Dans son rapport, Moody’s Ratings mentionne trois raisons expliquant sa notation de Baa3. Primo, l’agence observe que le pays montre des signes manifestes d’une forte reprise économique, soutenue par des investissements importants, notamment dans l’immobilier, et que dans le même temps, il fait preuve de résistance face aux chocs externes. Pour 2024, elle s’attend à une croissance de 5,9 % du PIB contre 7 % l’année dernière. Cette estimation est soit dit en passant nettement supérieure aux 4,9 % anticipés par le Fonds monétaire international, mais inférieure aux projections de SBM Insights (6,1 %) et des 6,5 % attendus par Statistics Mauritius, la Banque centrale et Maurice Stratégie.

Secundo, l’agence note que les indicateurs budgétaires se sont améliorés plus rapidement qu’initialement anticipé grâce à des taux de croissance élevés depuis 2022. Ainsi, le déficit budgétaire sera contenu autour de 3,5 % pour l’année fiscale 2024-2025. D’un autre côté, l’agence remarque que notre dette publique demeure relativement faible par rapport à des pays pairs. Celle-ci sera ramenée autour de 64 % du PIB à fin juin 2025.

Tertio, Moody’s Ratings se dit satisfaite que Maurice ait démontré une certaine capacité à limiter l’impact à long terme des chocs externes en s’appuyant sur des politiques saines. De plus, nos réserves internationales jugées comme étant conséquentes limitent le risque de vulnérabilité externe, malgré les risques persistants des comptes courants. À noter que les derniers chiffres publiés en début de semaine par la Banque centrale indiquent que nos réserves internationales totalisaient 8,19 milliards de dollars.

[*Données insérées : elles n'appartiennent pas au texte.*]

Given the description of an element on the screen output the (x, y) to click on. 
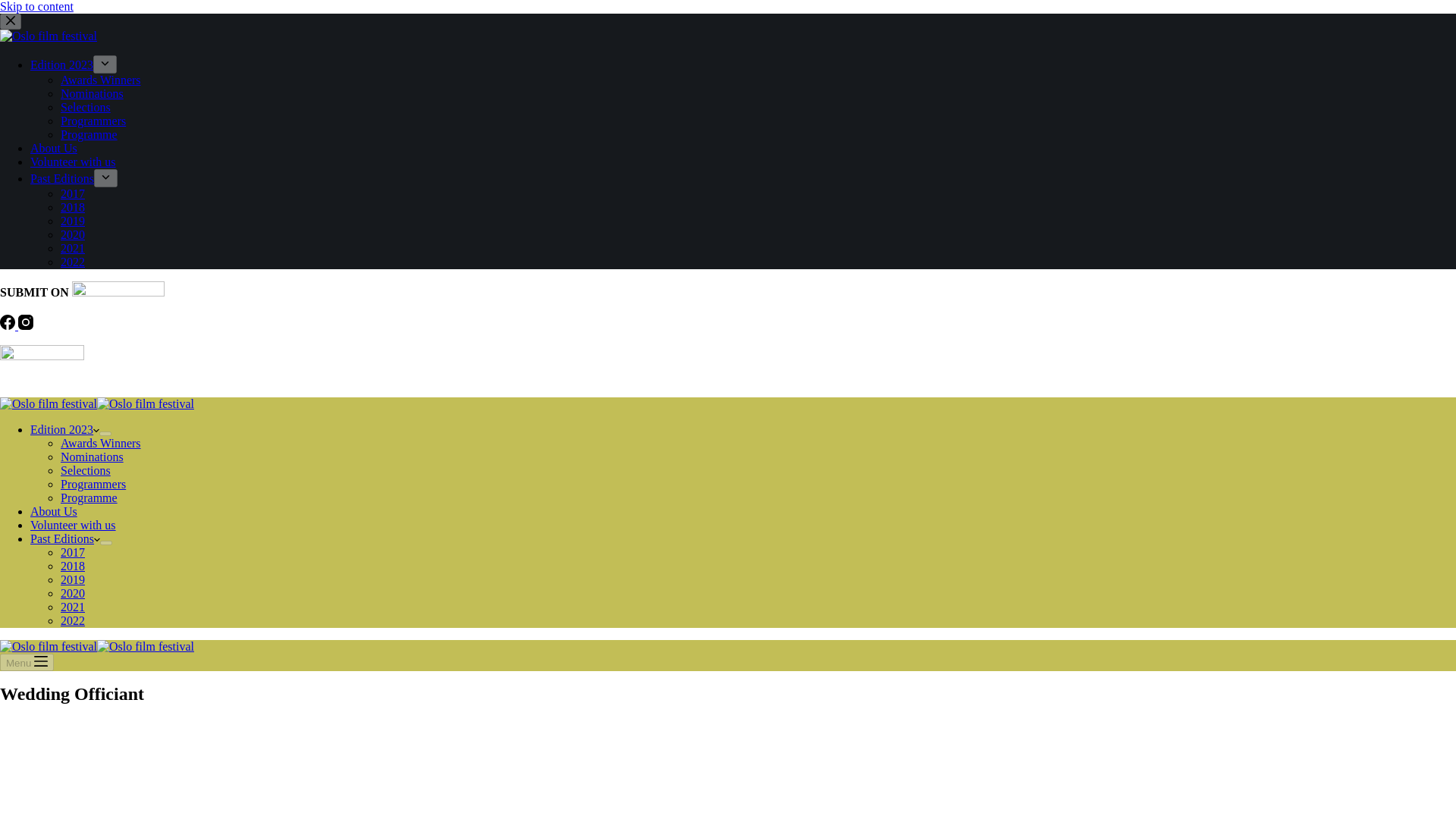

Malgré ses observations encourageantes, le pays pourrait se retrouver coincé avec cette note de Baa3 pendant un certain temps. Car Moody’s estime que le profil de crédit de Maurice est aligné sur celui des États souverains notés Baa3. Autrement dit, l’on restera au bord du précipice aussi longtemps qu’on ne procédera pas à des réformes structurelles en profondeur qui stimuleront la productivité nationale, permettront au pays de consolider sa base économique et de réaliser des taux de croissance sur la durée qui feront baisser encore un peu plus les ratios de la dette publique. Quand on sait qu’à Maurice, la croissance est essentiellement tirée par la consommation et que l’on peine à développer de nouveaux pôles économiques, on serait tenté de dire que Moody’s ne nous considère plus comme un État souverain appartenant à la catégorie Baa2.

L’agence fait, par ailleurs, comprendre qu’une épée de Damoclès restera suspendue au-dessus de notre tête et que nous sommes vulnérables à un éventuel abaissement de notre note souveraine si jamais l’on ne se retrouve dans une situation de renversement ou de ralentissement du processus d’assainissement budgétaire, qui se traduirait par une stabilisation de la dette publique plus élevée que prévu.

Outre les paramètres économiques, Moody’s Ratings accorde une attention particulière aux questions de gouvernance et de risque politique dans ses évaluations. L’on se rappellera qu’en juillet 2022, l’abaissement de notre note souveraine était intervenu quelques semaines après l’éclatement du scandale de «data capture» à la station d’atterrissage du câble SAFE à Baie-Jacotet. À l’époque, l’agence avait invoqué l’affaiblissement significatif de la qualité et de l’efficacité des institutions et de l’élaboration des politiques comme la raison principale du déclassement.

Autant dire que Maurice demeure sous la surveillance de Moody’s. Clairement, Maurice ne peut plus se permettre tout faux pas grossier au niveau de la politique économique et monétaire, ainsi que toute aggravation du risque politique dans le pays puisque cela signifierait perdre notre Investment grade et voir les investisseurs nationaux privilégier d’autres juridictions.